**Required tasks:**
1. List every fuel whose price the carbon tax commentary says its author has tried to forecast.
2. Reproduce the carbon tax commentary between "I don’t know" and "all fuel invoices.", inclusive.

**Text section:**
Where’s the carbon tax for the Number One GHG emitter in the world?

I don’t know about you, but I find magicians annoying. I mean, pulling a rabbit from a hat? I’m convinced magicians are either active or former politicians.

In recent reports, I have attempted to give some kind of guidance on medium-term price forecasts for crude oil, diesel, and gasoline prices. This, as you know, is not an exact science due to the fact that some of the variables are the illusive rabbit in the hat.

One ominous and looming variable that is not contained in any of my forecasts, is the new carbon tax factor, which may be cleverly hidden in Quebec’s current cap-and-trade formula, which the less than imaginative Ontario government thinks is just wonderful. Or maybe it’s hidden in the B.C. modeled straight carbon tax, which is itemized as a separate entity on all fuel invoices.

Speaking of hiding, unless Prime Minster Justin Trudeau takes his job a little more seriously, the provinces and territories will be dictating to the Federal government the direction, or dare I say, directions the country will take on GHG emissions. Believe me, once the provinces have their carbon plans in place they will hang on to these tax grabs and resist all attempts by the Feds to cancel or modify them – leaving Ottawa no choice but to compound the problem by piling on their own “national” cost of carbon.

Call me a dreamer, but isn’t it useless to have a carbon plan in this country when Canada doesn’t even show up on the global greenhouse gases (GHG) Most Wanted posters? Does the U.S. have a carbon tax? Errr… no, not yet. Err… maybe once we have a new president.

**Provided material:**
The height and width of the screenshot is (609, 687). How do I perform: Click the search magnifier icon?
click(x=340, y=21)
* * *
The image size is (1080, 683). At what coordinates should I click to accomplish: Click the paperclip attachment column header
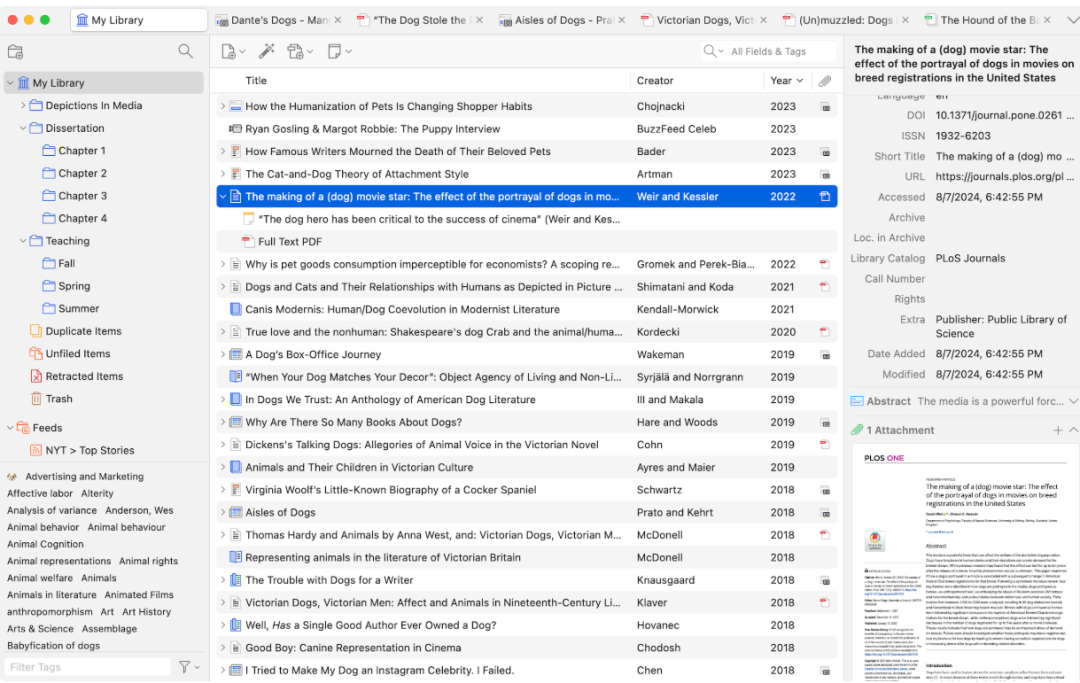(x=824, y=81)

**List of solutions:**
1. crude oil, diesel, gasoline

2.
I don’t know about you, but I find magicians annoying. I mean, pulling a rabbit from a hat? I’m convinced magicians are either active or former politicians.

In recent reports, I have attempted to give some kind of guidance on medium-term price forecasts for crude oil, diesel, and gasoline prices. This, as you know, is not an exact science due to the fact that some of the variables are the illusive rabbit in the hat.

One ominous and looming variable that is not contained in any of my forecasts, is the new carbon tax factor, which may be cleverly hidden in Quebec’s current cap-and-trade formula, which the less than imaginative Ontario government thinks is just wonderful. Or maybe it’s hidden in the B.C. modeled straight carbon tax, which is itemized as a separate entity on all fuel invoices.